De geldende dienstplichtwetgeving houdt ongelijke behandeling in van Griekse burgers met een vaste verblijfplaats, werk en gezin in het buitenland, terwijl dit duidelijk in strijd is met het EU-Verdrag en het communautair recht. Kan de Commissie mij op grond hiervan meedelen wat zij
van plan is te ondernemen om het probleem van degenen die hun dienstplicht in Griekenland niet vervullen te regelen, waardoor gelijkberechtiging wordt verzekerd van Europese burgers die hun dienstplicht niet hebben vervuld? Is de Commissie van plan op te treden met het oog op een herziening van de huidige Griekse dienstplichtwetgeving?

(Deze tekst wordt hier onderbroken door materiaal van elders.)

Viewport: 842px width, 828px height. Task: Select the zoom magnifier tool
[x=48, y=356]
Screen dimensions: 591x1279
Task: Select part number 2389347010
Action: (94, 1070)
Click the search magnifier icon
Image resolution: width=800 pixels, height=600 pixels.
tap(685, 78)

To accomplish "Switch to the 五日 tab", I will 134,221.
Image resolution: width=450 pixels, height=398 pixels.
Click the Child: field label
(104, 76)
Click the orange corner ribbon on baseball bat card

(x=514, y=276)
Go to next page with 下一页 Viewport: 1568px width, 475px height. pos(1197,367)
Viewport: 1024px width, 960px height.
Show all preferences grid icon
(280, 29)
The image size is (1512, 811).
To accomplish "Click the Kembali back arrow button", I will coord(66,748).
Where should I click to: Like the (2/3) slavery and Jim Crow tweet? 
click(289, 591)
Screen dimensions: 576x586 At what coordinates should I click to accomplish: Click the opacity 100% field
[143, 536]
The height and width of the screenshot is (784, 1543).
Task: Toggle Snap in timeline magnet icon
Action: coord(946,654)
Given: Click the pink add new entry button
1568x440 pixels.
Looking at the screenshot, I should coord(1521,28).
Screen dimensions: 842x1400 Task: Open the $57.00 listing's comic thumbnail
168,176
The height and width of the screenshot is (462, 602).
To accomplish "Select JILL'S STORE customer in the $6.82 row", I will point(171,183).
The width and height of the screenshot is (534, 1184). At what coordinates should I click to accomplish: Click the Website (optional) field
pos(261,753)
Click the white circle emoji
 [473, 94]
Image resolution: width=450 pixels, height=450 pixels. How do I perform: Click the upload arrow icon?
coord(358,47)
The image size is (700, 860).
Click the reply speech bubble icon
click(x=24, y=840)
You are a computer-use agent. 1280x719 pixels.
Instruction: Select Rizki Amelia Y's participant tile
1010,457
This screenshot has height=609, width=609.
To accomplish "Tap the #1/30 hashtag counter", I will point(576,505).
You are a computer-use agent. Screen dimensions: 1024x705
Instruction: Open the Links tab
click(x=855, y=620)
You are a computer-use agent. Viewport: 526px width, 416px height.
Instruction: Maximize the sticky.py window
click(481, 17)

Antwoord van de heer Vitorino namens de Commissie
(7 augustus 2002)
De Commissie merkt op, dat zij niet bevoegd is om op de door het geachte parlementslid gestelde vragen te beantwoorden: zij hebben betrekking op de nationaliteit en de dienstplicht, die onder de uitsluitende bevoegdheid van de nationale autoriteiten vallen.
Het is ook onmogelijk een ernstige en voortdurende schending in de zin van artikel 7 van het Verdrag betreffende de Europese Unie vast te stellen.
In deze omstandigheden acht de Commissie zich niet gemachtigd om de zaak bij de Griekse autoriteiten aan te kaarten, zoals door het geachte parlementslid wordt gesuggereerd.